Вторая неделя ознаменовалась подъёмом с кровати и походом на кухню. Проснулся зверский аппетит. А почему бы и нет? Ведь сегодня родился новый Санька, незаметно для него самого. Он был выстрадан, продран, протащен через дебри ребяческих мозаичных воспоминаний – фрагментов его детства, помогающих вернуться обратно, назад, в его родное и привычное, в его время, что ему впору. Не пустила к себе взрослая жизнь, выпроводила туда, где ему и надобно быть: обрывочные мысли-мечты о велике, о новом рюкзаке для школы, что видел недавно в супермаркете, о Славке и новом классном, что обещал заняться им вплотную, если не возьмётся за ум: "Пятый класс – это серьезно, Кулешов!"... И мальчик встал с кровати.

На кухне он застал их обоих: Максим, опершись на подоконник, смотрел в окно, Аня стояла около раковины и задумчиво водила губкой по очередной тарелке.

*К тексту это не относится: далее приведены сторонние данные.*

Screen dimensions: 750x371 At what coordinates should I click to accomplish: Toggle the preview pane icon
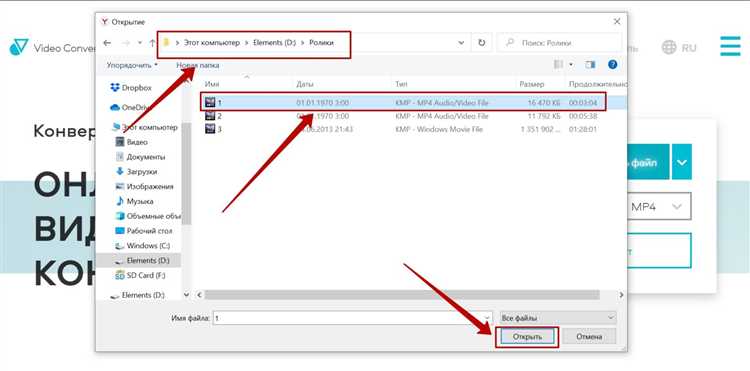[590, 65]
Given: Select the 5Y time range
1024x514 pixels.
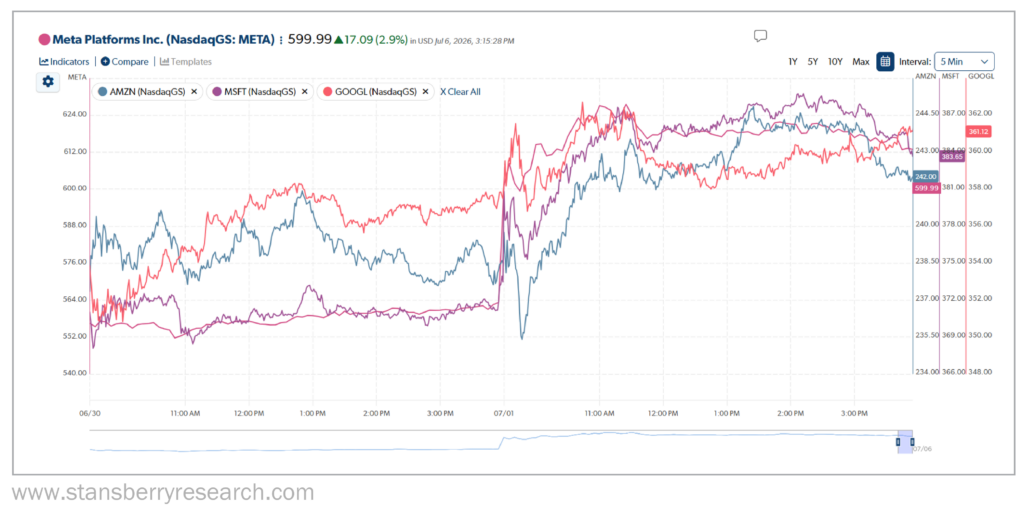Looking at the screenshot, I should (x=812, y=62).
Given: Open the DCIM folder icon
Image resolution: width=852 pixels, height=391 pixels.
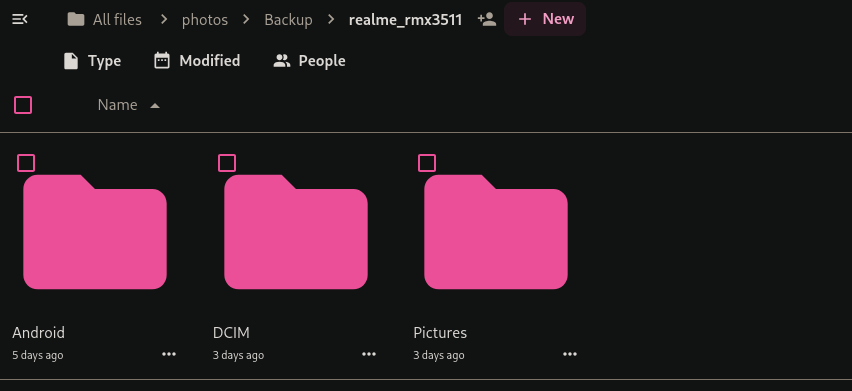Looking at the screenshot, I should click(296, 232).
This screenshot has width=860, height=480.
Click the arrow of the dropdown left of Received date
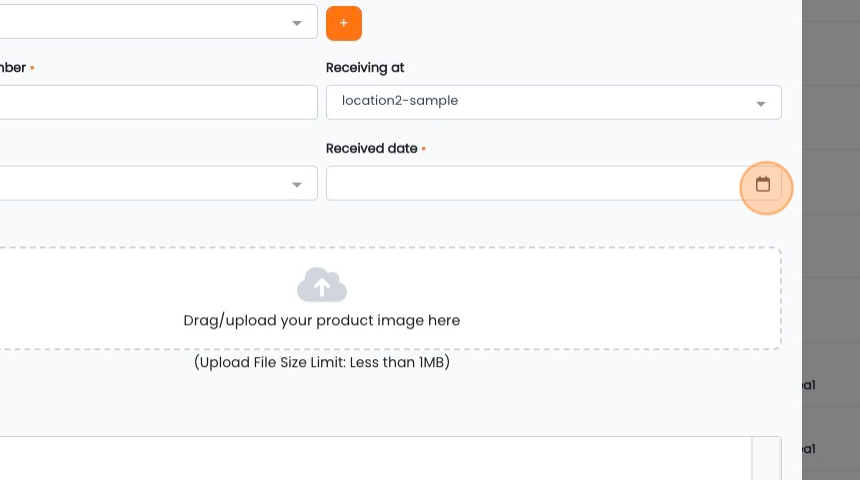point(297,184)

На секунду, увидев, почувствовав мелкого на кухне, они замерли, потом на столе мгновенно появилась кружка с горячим чаем и сырок. Маленький твороженный сырок. Именно его поблескивающий серебристой фольгой бок, отражавший солнышко из окна, заставил мальчика зажмуриться и улыбнуться. Он хриплым баском процедил краткое "спасибо" (столько-то времени молчать), глядя на такой вкусный натюрморт, и благодарно прижался к брату.

Вторую неделю он привыкал жить без него. Без Павла.

Санька

Счастливое лицо брата. Анька, бросившая, наконец, свою посуду и севшая около; она подняла руку, погладила меня по голове, потом лёгким тычком качнула меня вперёд – всё ещё сердится, и всхлипывая, вышла из кухни. Я, не к месту, вспомнил, что так же когда-то делала мама. Давно-давно.

Тогда я решил жить дальше. Ведь однажды он вернулся, значит, вернётся ещё раз. По их разговорам с Максимом, (я любил сидеть с ними – они не прогоняли, я запоминал многое из того, что говорил Павел), после его первого возвращения, я знал, что без своего города он долго не протянет. Так и сказал: "Не могу без Москвы, Макс, тянет и всё!"